聖飢魔Ⅱといえばデーモン閣下率いるメタルバンドということでおなじみですが、デビューアルバムから三枚目くらいまでの曲はダミアン陛下の書いたストックなのだ。しかし、ソニーからメジャーデビューする前に、ダミアン陛下は世を忍ぶ仮の姿で教職に就き、そこから三十五年職務に励んでおられたのだ。そして、この度早期退職して自らの音楽を始めたのだ。齢10万59歳。いやあ、嬉しいなあ。

■もう一つ趣味の話。これまた好きなロックバンドのパスピエが12月にニューアルバムを出すことになった。わーい。

passepied.info

■去年アルバムを出したからツアーやるなら行きたいなー、などと思っていたらコロナ流行でそういうのも無くなり残念に思っていたけれど、パスピエは頑張っていたのだなあ。

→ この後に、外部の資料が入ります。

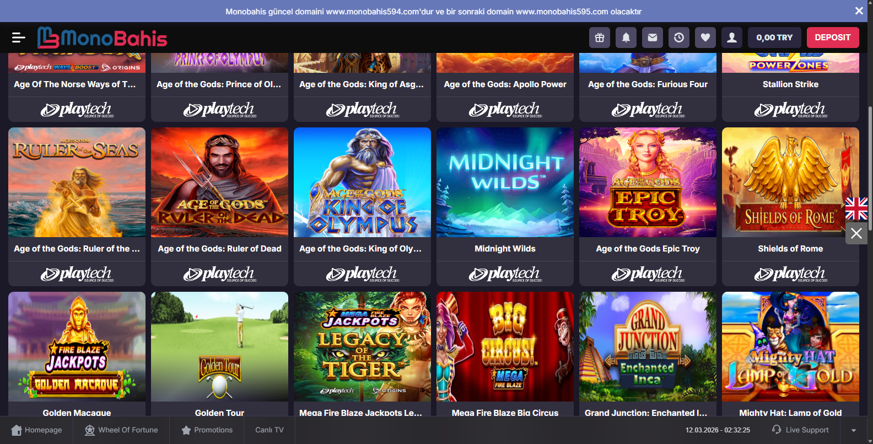The height and width of the screenshot is (444, 873).
Task: Open the hamburger side menu
Action: (x=18, y=38)
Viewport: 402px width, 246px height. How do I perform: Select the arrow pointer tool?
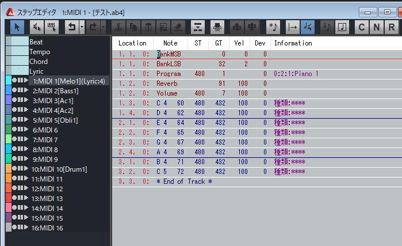click(x=17, y=27)
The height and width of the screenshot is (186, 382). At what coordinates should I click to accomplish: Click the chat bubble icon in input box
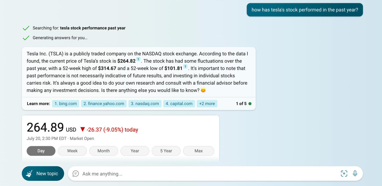[x=76, y=174]
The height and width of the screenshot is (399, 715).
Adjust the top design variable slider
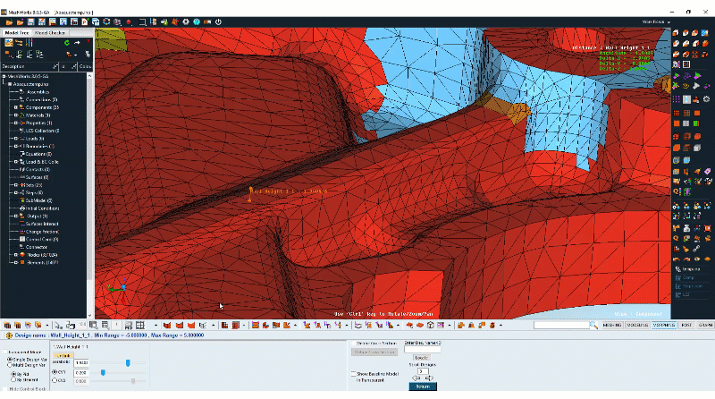pyautogui.click(x=129, y=362)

■それにしてもパスピエは本当にライブに行ったり見たりしようとすると妨害が入るのだ。大体、一番最初に「このバンド、すごい好きだ」と思った時に情報を見てみたら札幌公演当日でライブが始まって15分くらいだったのだ。今週オンラインでやるライブも、仕事が入っていて見れない。アーカイブで見るか。(火曜日)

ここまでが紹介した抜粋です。